Federal legalization of marijuana and the Commerce Clause
Bill Clark/CQ Roll Call/Newscom


Federal legalization of marijuana and the Commerce Clause

The most expeditious method of legalizing marijuana at the federal level is to deem any state-approved marijuana product acceptable for trade in interstate commerce.

In the 2019 Supreme Court case Tennessee Wine and Spirits Retailers Assn. v. Thomas, the high court concluded that states could not require a person wishing to operate a retail liquor store to have lived within the state for two years as a condition of licensure.  The Supreme Court noted that such a requirement would violate the Constitution’s Interstate Commerce Clause by imposing trade barriers between the states. The decision that Tennessee’s residency requirement for retail liquor licensure violated the Dormant Commerce Clause could also have a significant impact on state marijuana markets.

Throughout the nation’s history, federal courts have deployed the legal doctrine of the Dormant Commerce Clause in similar cases. The Dormant Commerce Clause effectively bars states from enacting policies that intentionally discriminate against any goods or economic actors from other states.  This doctrine is supported by economic theory which holds that free trade enlarges markets, allows more efficient production and specialization, and ensures consumers can access a wide array of products they value. 

While the 2019 Supreme Court decision further enshrined the commitment to free trade among the various states, Congress is considering casting aside the foundational principles of the Commerce Clause to protect state-licensed marijuana companies from competition. Like Tennessee’s requirement for retail liquor licenses, many states with legal marijuana markets have placed onerous residency requirements on any person who owns or invests in a marijuana-related company—even when the investment is passive.  Many legal marijuana advocates argue that these residency requirements are unconstitutional and some states have begun to roll them back.

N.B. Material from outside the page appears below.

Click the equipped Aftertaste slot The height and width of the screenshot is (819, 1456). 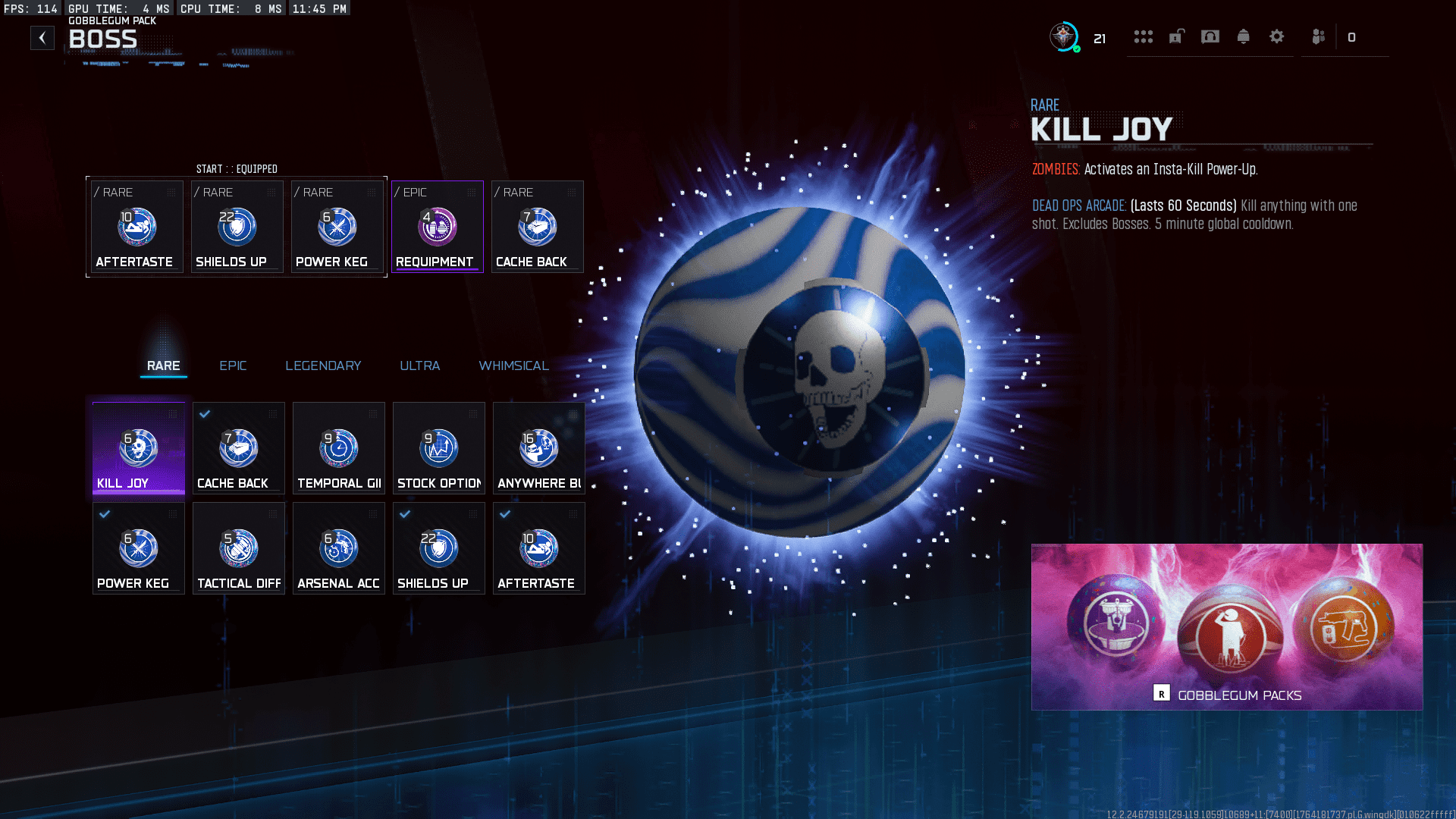coord(136,227)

However, as the debate over possible federal legalization of marijuana has taken shape on Capitol Hill this year, key players are seeking an express exemption from the Dormant Commerce Clause.  Colorado Attorney General Phil Weiser, for example, has urged sponsors of marijuana legalization legislation in the U.S. Senate to allow states to protect local marijuana licensees from out-of-state competition.  Law professors from Vanderbilt University also penned a lengthy article to the same senators asking them to shield legal marijuana from the reach of the Dormant Commerce Clause.  Industry insiders recently hosted one of these law professors in an online forum decrying the breadth of the Dormant Commerce Clause.

The plaintiff in the Tennessee Wine and Spirits case was a trade association of entrenched in-state liquor retailers who sought to prevent the awarding of licenses to prospective competitors.  The arguments in favor of protectionism are likely quietly applauded by marijuana industry insiders who may fear they can’t compete on price or quality in an open marketplace and would like to limit competition.

In states with legal marijuana markets, regulatory structures are already in place to ensure product quality and consumer safety.  These regulations have been drafted with much care and deliberation and there is scant evidence of their failure.  As such, there is no reason to delay the interstate trade of these goods beyond the time it takes for a federal agency such as the Alcohol and Tobacco Tax and Trade Bureau (TTB) to create a process allowing for transfers of inventory from one state commercial system to another.  This rather simple task would closely mirror what TTB already does for transfers of wine and spirits. 

The most expeditious method of legalizing marijuana at the federal level is to deem any state-approved marijuana product acceptable for trade in interstate commerce and allow TTB to facilitate those interstate transfers.

Despite what the emerging coalition of protectionists may claim, the pause on interstate commerce being considered by Congress is not a necessary component of cannabis legalization.  In fact, any statutory directive halting interstate trade of a federally legal product may itself become subject to challenge based on violation of the Commerce Clause. 

The framers of the U.S. Constitution drafted the document for the express purpose of defeating the various forms of state protectionism that arose under the Articles of Confederation.  Those barriers to trade so greatly impinged on commercial efficiency as to motivate an entirely new form of government.  The Commerce Clause is foundational to the American republic and should not be frivolously cast aside as Congress rightly considers legalizing marijuna.